— Given task 1 —
Using the review of Erika M Anderson's album, say whether each statement below agrees with it, answering yes or no and quoting the deciding words. (a) The official line says Anderson is dealing with the fact that certain ideas that once seemed futuristic are now the norm. (b) The review holds that the work is chiefly about sci-fi tech. (c) In 'Dead Celebrity', reflections on the web are set to the muffled echo of marching Dixie.
— Given task 2 —
Reproduce a passage of the review of Erika M Anderson's album word for word, beginning at "It’s the sound" and ending after "gunfire, who knows.".

This is Erika M Anderson’s great American novel. The buzz and sway, the sense of alienation make it far more more Tama Janowitz than Mark Twain; it’s all there.
It’s the sound of realising that somewhere beyond the naive hope of youth, in the afterburn and comedown, after all that you hoped and strived for, it’s possible to see too much, even if it’s just the sticky stains of last month’s booze and pizza vomit round the corner from the smart main doors of the mall in Main Street USA. The official line is that Anderson is “dealing with the fact that certain ideas that once seemed futuristic are now the norm”. It’s much more about internet-driven social mores, living an advertised life, the entrails of your soul across spread across stranger’s screens, than it is about sci-fi tech. There’s a lovely dichotomy in ‘Dead Celebrity’ where reflections on the web’s ability to horribly and pruriently intrude on us all are set to the muffled echo of marching Dixie, replete with fireworks. Or is it gunfire, who knows.

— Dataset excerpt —
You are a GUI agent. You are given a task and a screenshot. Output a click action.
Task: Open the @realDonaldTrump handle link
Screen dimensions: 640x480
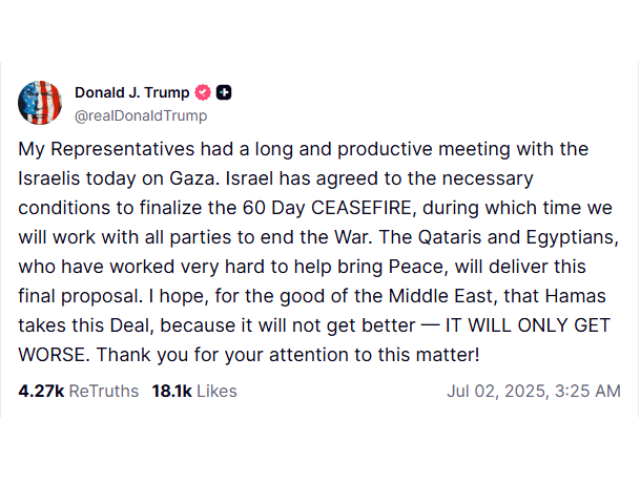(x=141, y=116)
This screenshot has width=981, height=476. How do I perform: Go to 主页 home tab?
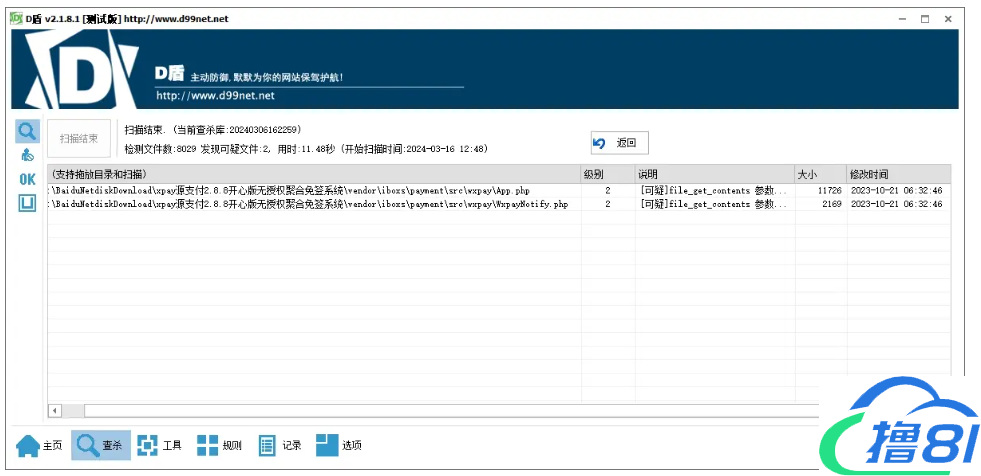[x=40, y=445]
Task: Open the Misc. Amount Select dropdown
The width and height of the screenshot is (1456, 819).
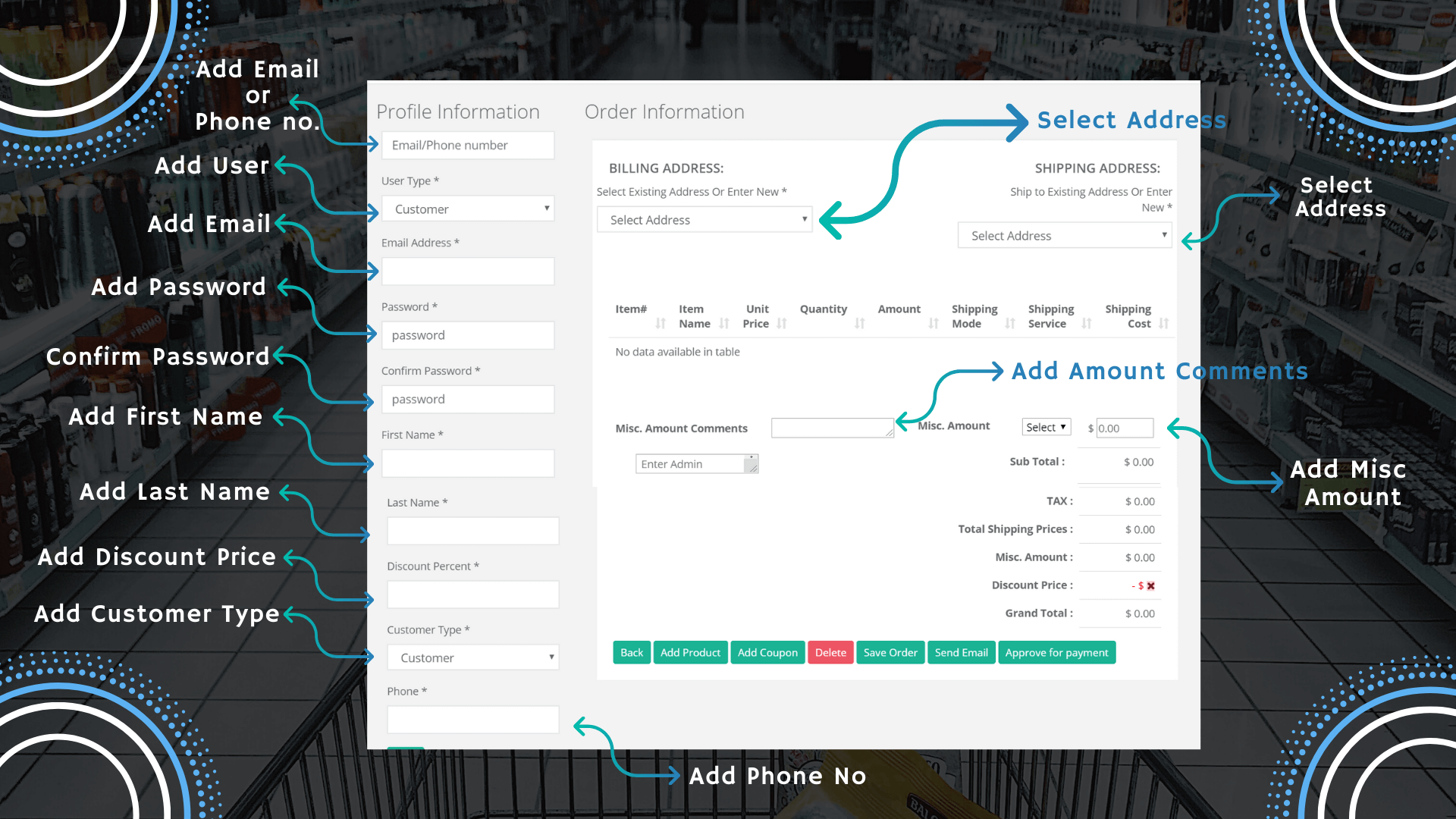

— Worked answer 1 —
(a) Yes: "The official line is that Anderson is “dealing with the fact that certain ideas that once seemed futuristic are now the norm”."
(b) No: "It’s much more about internet-driven social mores, living an advertised life"
(c) Yes: "are set to the muffled echo of marching Dixie, replete with fireworks"

— Worked answer 2 —
It’s the sound of realising that somewhere beyond the naive hope of youth, in the afterburn and comedown, after all that you hoped and strived for, it’s possible to see too much, even if it’s just the sticky stains of last month’s booze and pizza vomit round the corner from the smart main doors of the mall in Main Street USA. The official line is that Anderson is “dealing with the fact that certain ideas that once seemed futuristic are now the norm”. It’s much more about internet-driven social mores, living an advertised life, the entrails of your soul across spread across stranger’s screens, than it is about sci-fi tech. There’s a lovely dichotomy in ‘Dead Celebrity’ where reflections on the web’s ability to horribly and pruriently intrude on us all are set to the muffled echo of marching Dixie, replete with fireworks. Or is it gunfire, who knows.